After public outcry, Whatcom Council rethinking its closure of this popular beach
After substantial public outcry, Whatcom County Council members are reconsidering their February decision to close access to a beach south of Cherry Point by blocking the road about a half-mile from the shoreline.
Council members voted unanimously on Tuesday night, March 8, to hold a new public hearing March 22 and consider reversing last month’s closure of Gulf Road south of Henry Road, a step they took at the request from the property owner, Pacific International Holdings.
Gulf Road is the only way that the public can reach a remote stretch of beach on private land overlooking the Cherry Point Aquatic Preserve, which consists of 3,000 acres preserving critical habitat for bull kelp, Pacific herring, salmon, surf smelt, orcas and surf scoters.
“I personally maybe didn’t ask enough questions when we had our first pass at this, and we’re hearing a lot from the public that’s portraying a very different situation than we got described by the (landowner) in terms of conditions out there at the beach at Gulf Road,” said Council President Todd Donovan, in a committee meeting earlier Tuesday.
Council members voted unanimously Feb. 8 to allow the road closure after Pacific International asked to keep the public away, citing “illegal dumping, abandoned vehicles, alcohol and drug use, the discharging of firearms, unauthorized fires, destruction of private property and trespass along Whatcom County rights-of-way and onto private property occur in this area,” according to a memo from the Whatcom County Department of Public Works.

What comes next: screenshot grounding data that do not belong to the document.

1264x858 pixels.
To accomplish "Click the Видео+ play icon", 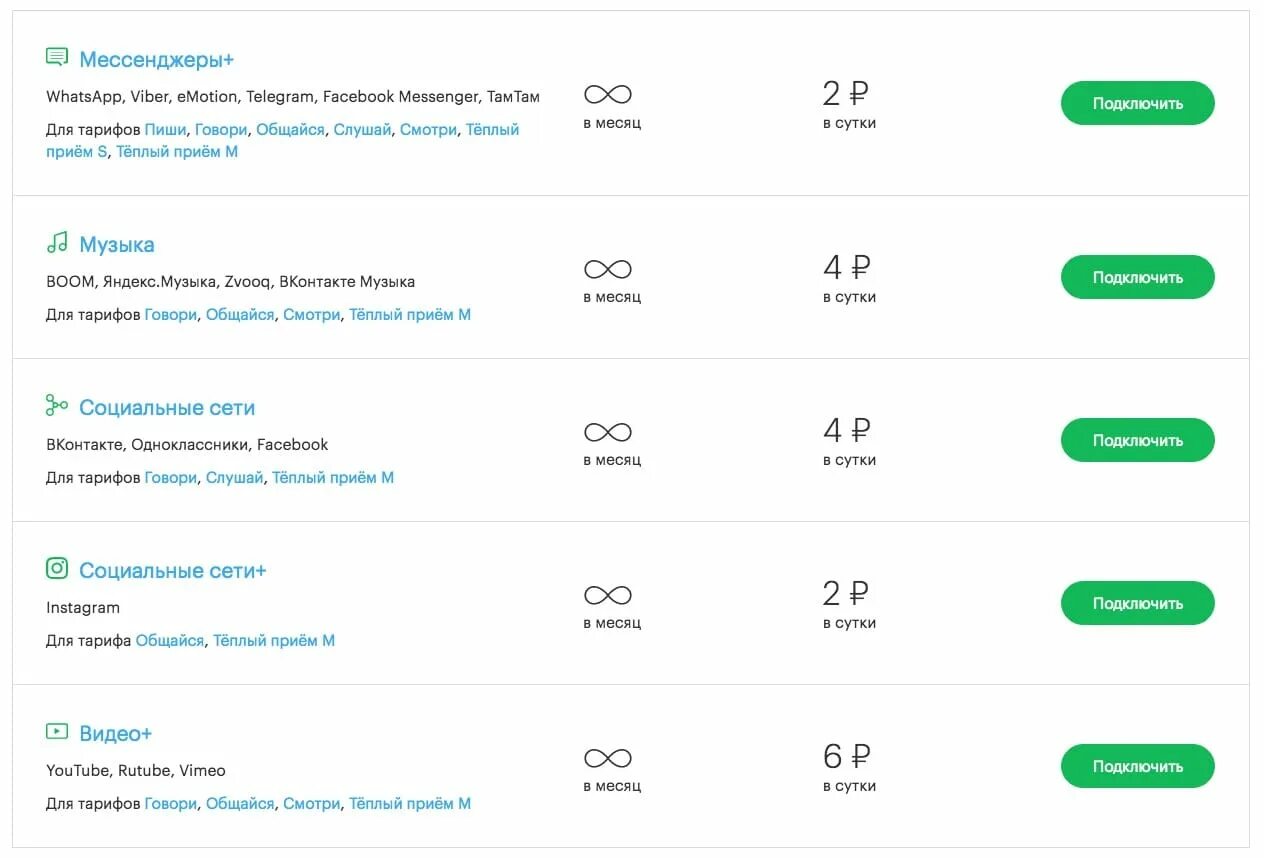I will click(x=57, y=732).
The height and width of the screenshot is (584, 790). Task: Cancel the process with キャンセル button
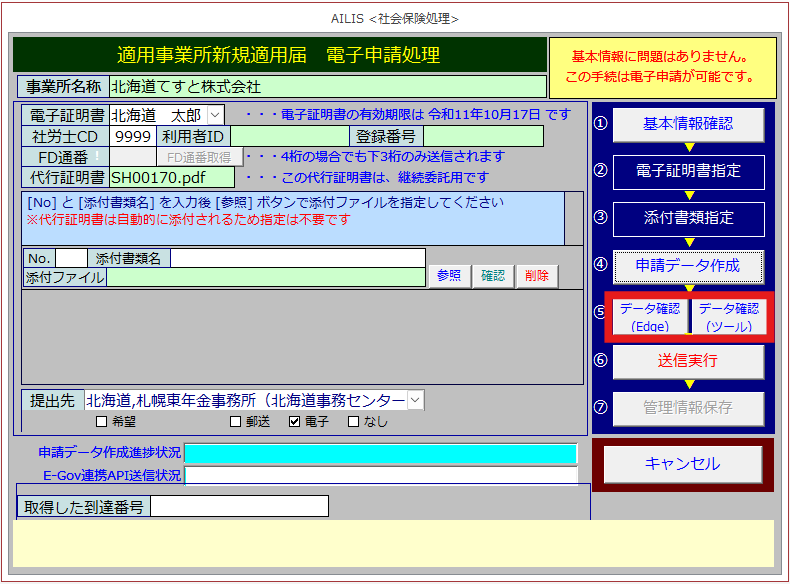click(x=683, y=464)
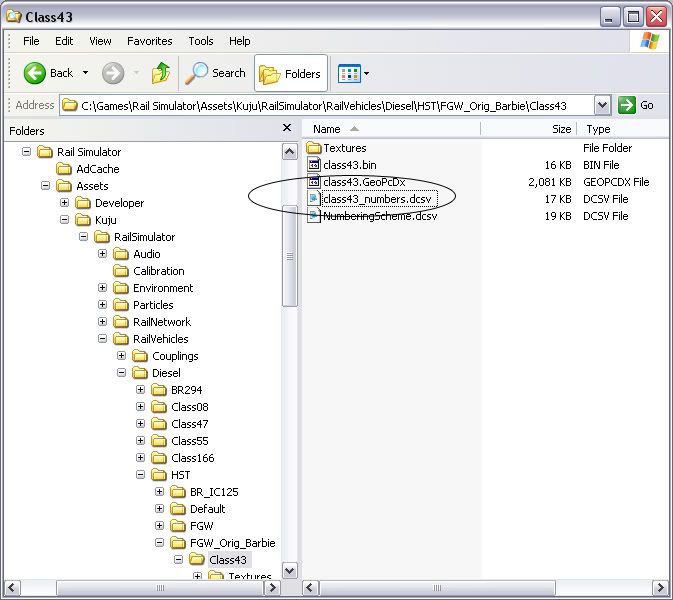Image resolution: width=673 pixels, height=600 pixels.
Task: Select the class43.GeoPcDx file
Action: coord(363,182)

No one spoke against the closure at a Feb. 8 public hearing, but environmental advocates told The Bellingham Herald shortly after the closure was approved that closing the road could hamper research and volunteer beach cleanups.
“It would definitely make our monitoring projects more challenging,” said Eleanor Hines, a scientist with the environmental advocacy group RE Sources for Sustainable Communities and North Sound Baykeeper.

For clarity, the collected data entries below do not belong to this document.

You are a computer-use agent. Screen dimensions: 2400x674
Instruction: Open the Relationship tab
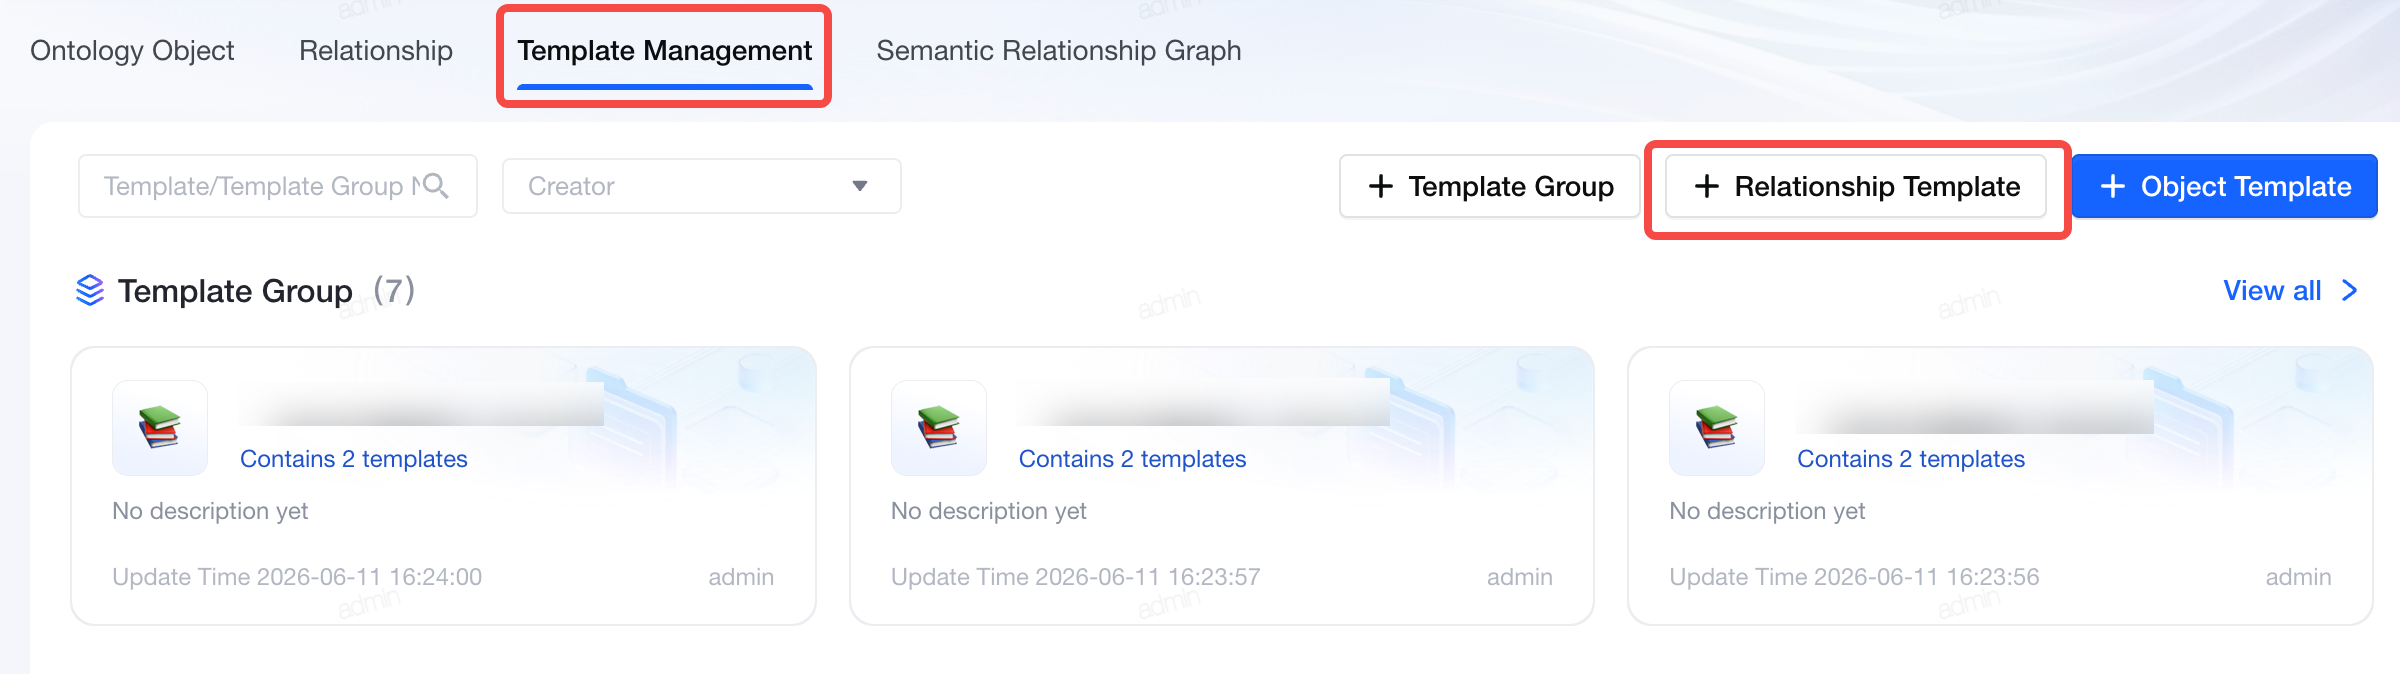[x=376, y=50]
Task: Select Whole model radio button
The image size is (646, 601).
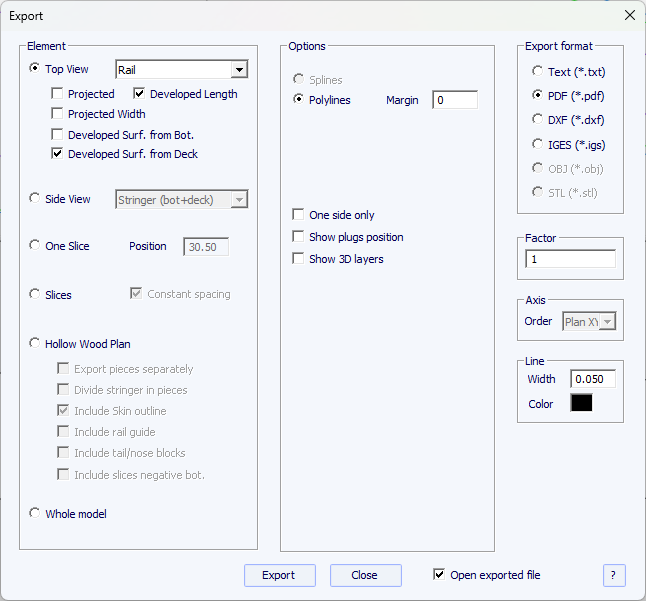Action: click(x=36, y=514)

Since then, the County Council has heard from RE Sources, the North Cascades Audubon Society and others who use Gulf Road to get to the beach for birding, kayaking, kite-flying and other recreation.

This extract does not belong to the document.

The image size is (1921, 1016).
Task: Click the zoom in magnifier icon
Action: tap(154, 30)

“I’m hearing from people who I know would never trespass saying ‘I go there all the time’,” said Councilwoman Carol Frazey.
Oregon and California give their residents broad freedom to cross private property to reach public tidelands, through the 1967 Oregon Beach Bill and the 1976 California Coastal Act.
But Washington state’s 1972 Shoreline Management Act, established by referendum, has much less explicit language.
Access to the beach is in a legal gray area, Donovan said, because Washington courts have not ruled definitively on whether the public can cross private property to reach the mean high tide line, which is open to the public.
“It’s a very complicated issue, what the rights for public access to beaches are, that are privately held, and I don’t think we’re going to sort that out right now,” Donovan said.
In this case, Gulf Road is less than 100 yards from an inviting beach that’s been used by the public for years.
Councilwoman Kaylee Galloway said she checked crime data from the Whatcom County Sheriff’s Office and was told that there were only 17 calls for service to the beach over the past three years.
“There’s some conflicting information for the public that makes it very difficult to understand exactly where’s public and where’s private,” Galloway said.
“I think if we want to clarify those boundaries then we should certainly do that. That can be done independently of closing the road,” she said.
Hines told The Herald in February that things have been getting better there and the waterfront was nearly deserted on a recent weekday, as waves lapped at the pebbly beach topped with piles of driftwood where an abandoned conveyor stretches into the sound — and there were no junked cars or trash.
Both Galloway and Councilmember Kathy Kershner said they visited the beach and had similar experiences.